Sam Fivos Fengaras w rozmowie z "Rzeczpospolitą" przyznaje, że zeznania złożył dopiero w lutym 2008 roku. "Śledczy pytali, czy znam Leszka Millera, Marka Papałę, Edwarda Mazura, <Baraninę>. Odpowiedziałem, że nie znam. Jeszcze do niedawna nie wiedziałem, czy to Mazur zabił Papałę, czy Papała Mazura" - mówi były konsul.

Zdaniem Fengarasa, śledczy chcieli usłyszeć od niego coś, co mogłoby poprzeć wniosek o ekstradycję Edwarda Mazura. Oficer służb specjalnych przyznał, iż ostatnio policjanci z Warszawy rozpytywali w Trójmieście o znajomość Fengarasa z Edwardem Mazurem, oskarżonym o podżeganie do zabójstwa generała Papały. "Pytali o ich wzajemne powiązania" - mówi informator "Rzeczpospolitej".

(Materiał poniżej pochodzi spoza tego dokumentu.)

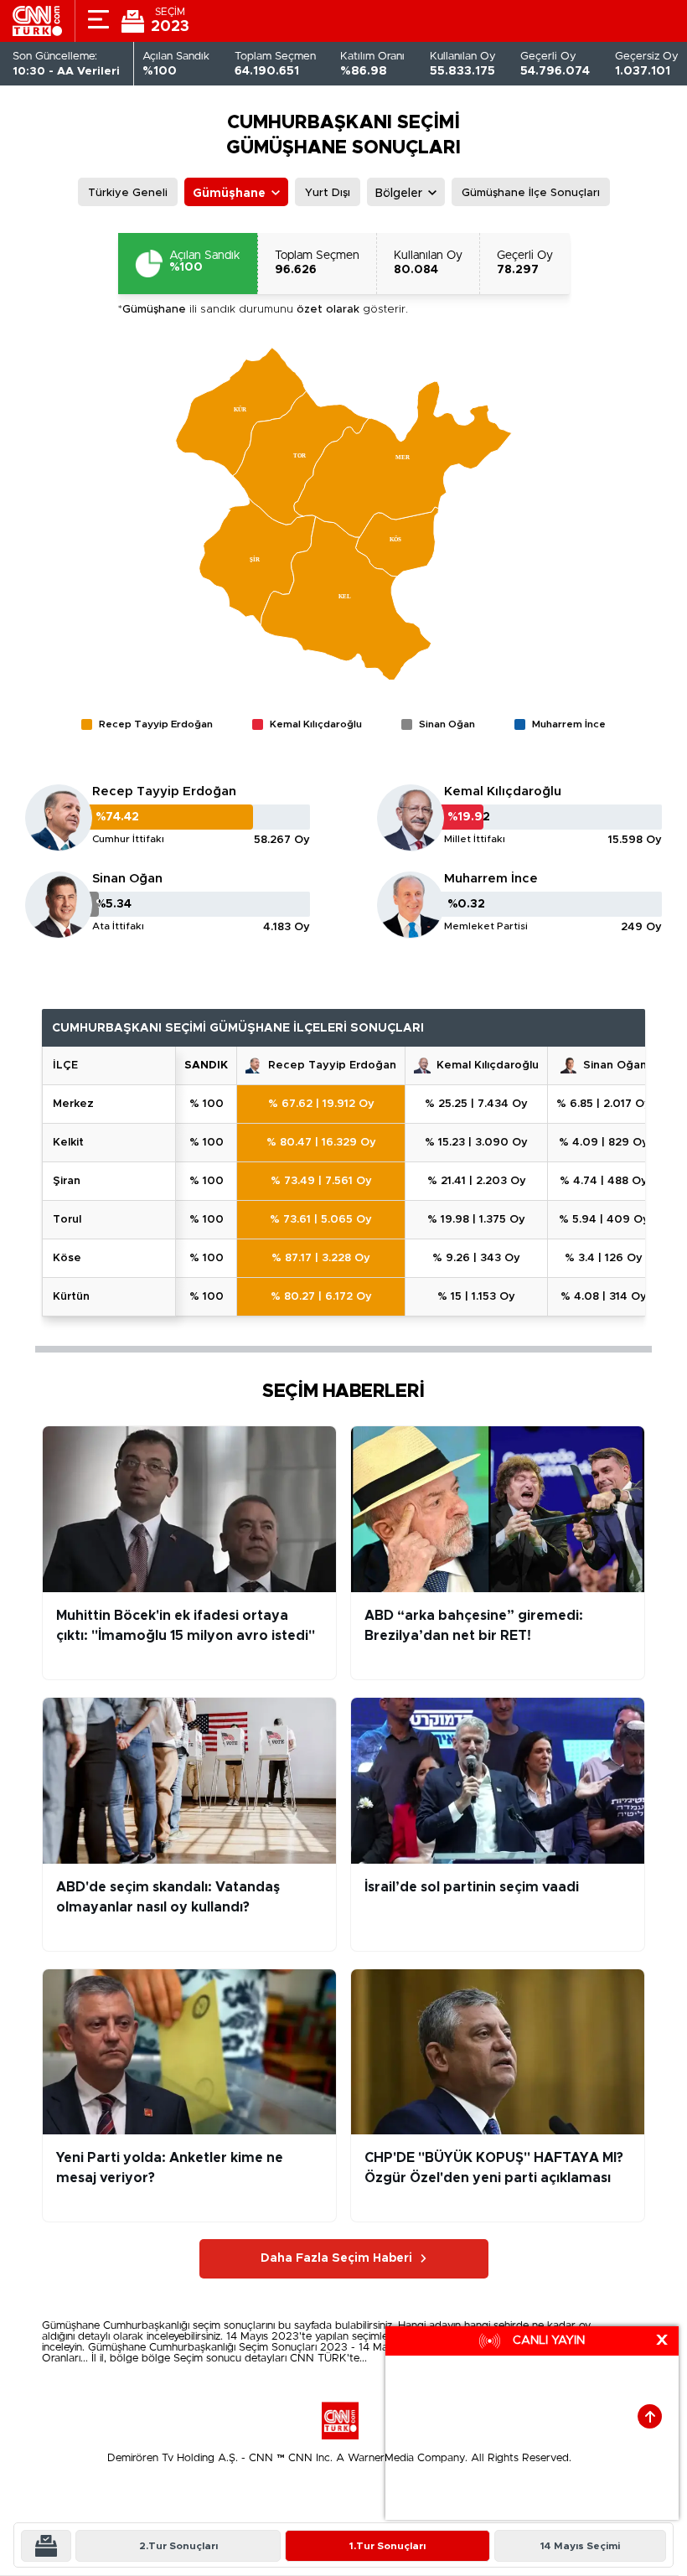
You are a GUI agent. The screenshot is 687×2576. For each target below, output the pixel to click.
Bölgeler (398, 193)
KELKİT (68, 1142)
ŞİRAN (66, 1181)
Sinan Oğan (127, 878)
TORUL (67, 1219)
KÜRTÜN (71, 1296)
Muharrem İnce (491, 878)
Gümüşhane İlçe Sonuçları (531, 193)
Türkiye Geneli (128, 193)
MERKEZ (73, 1104)
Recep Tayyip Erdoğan (164, 791)
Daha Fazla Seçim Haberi (336, 2258)
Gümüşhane (229, 193)
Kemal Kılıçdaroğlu (502, 791)
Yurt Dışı (327, 193)
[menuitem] (241, 412)
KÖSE (67, 1258)
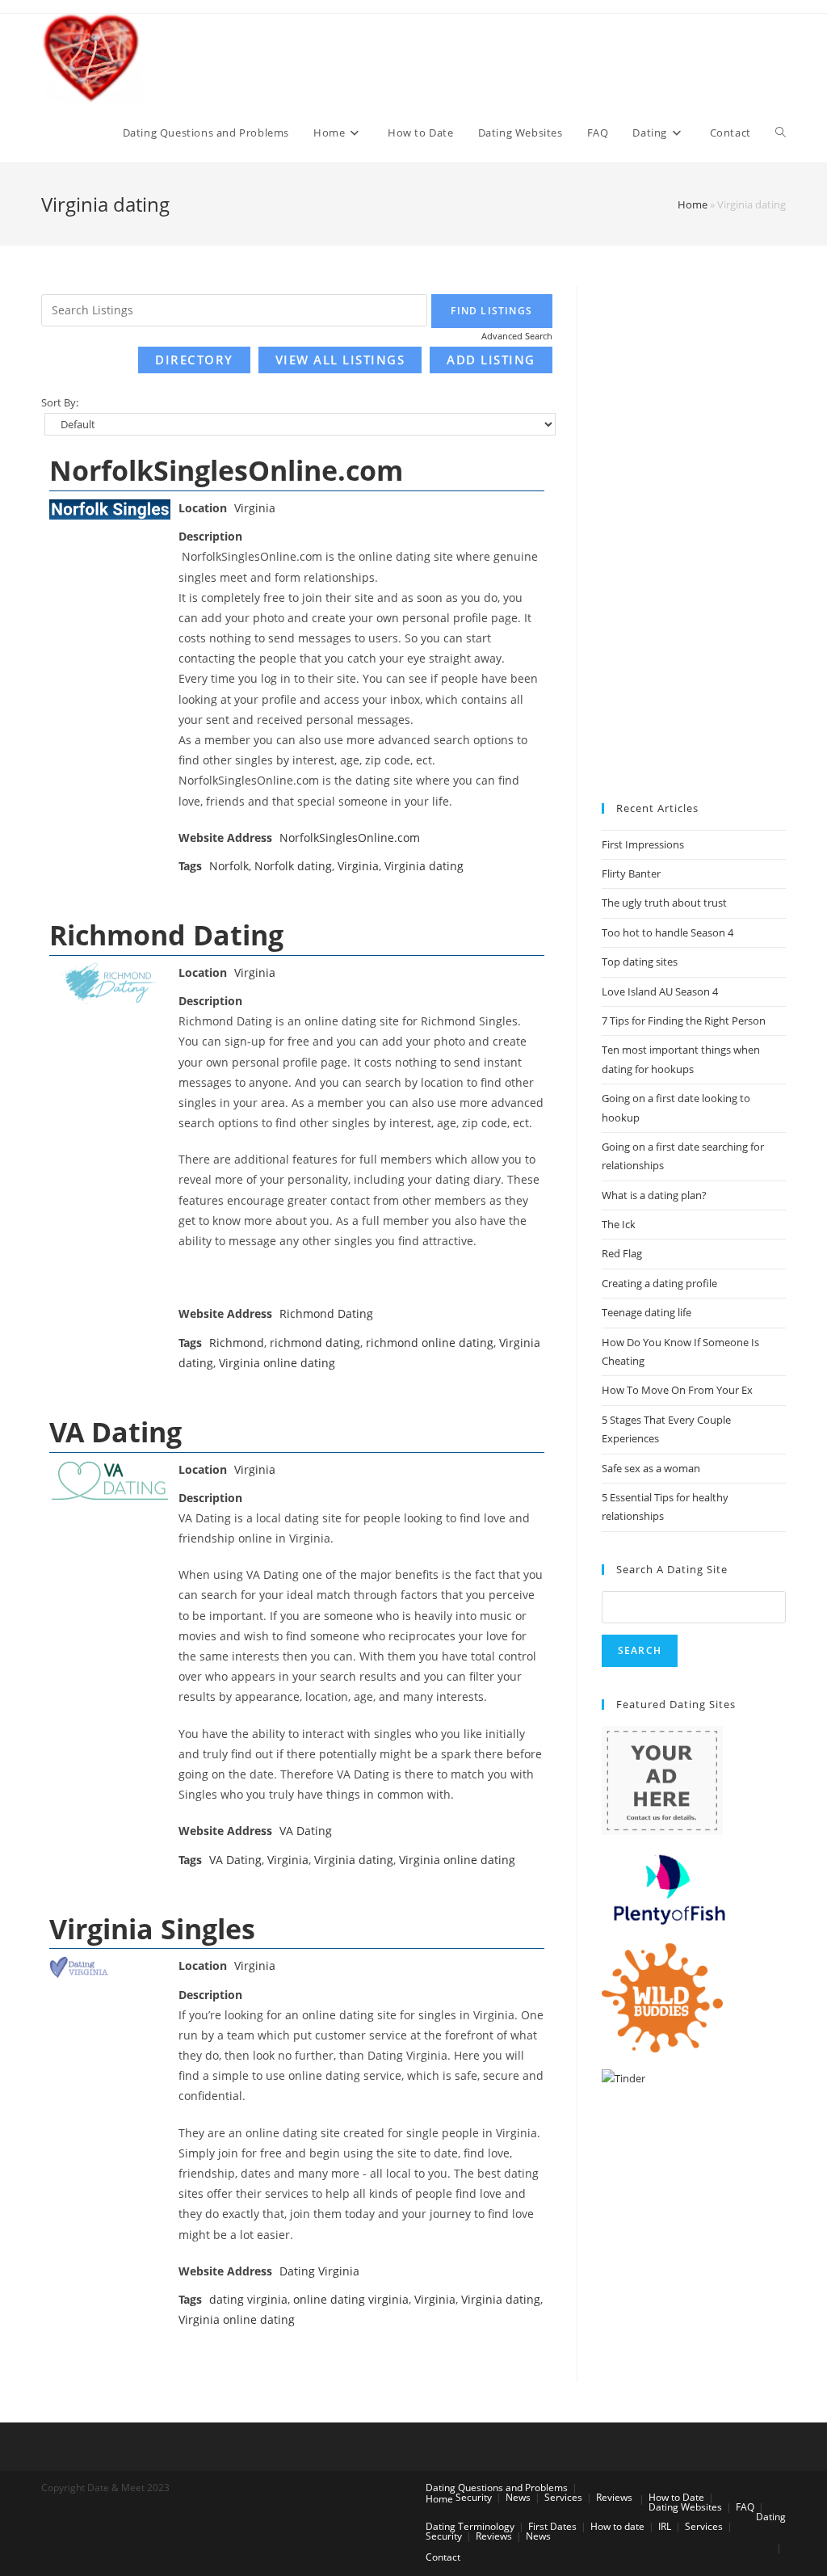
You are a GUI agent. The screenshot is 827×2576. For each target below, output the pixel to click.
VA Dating (115, 1431)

Były szef polskiej policji został zastrzelony 28 czerwca 1998 roku przed swym domem w Warszawie. Natomiast Fivos Fengaras, po ujawnieniu jego związków z gangsterami, wyjechał z Polski w 2001 roku. Według gazety, o ewentualne związki z zabójstwem generała Papały śledczy pytali w tym roku również między innymi Andrzeja Jaroszewicza, syna premiera rządu PRL. "Pytano mnie o wszystko, co wiem na jego temat" - informuje Jaroszewicz, podkreślając, że wie o związkach Fengarasa z gangsterami.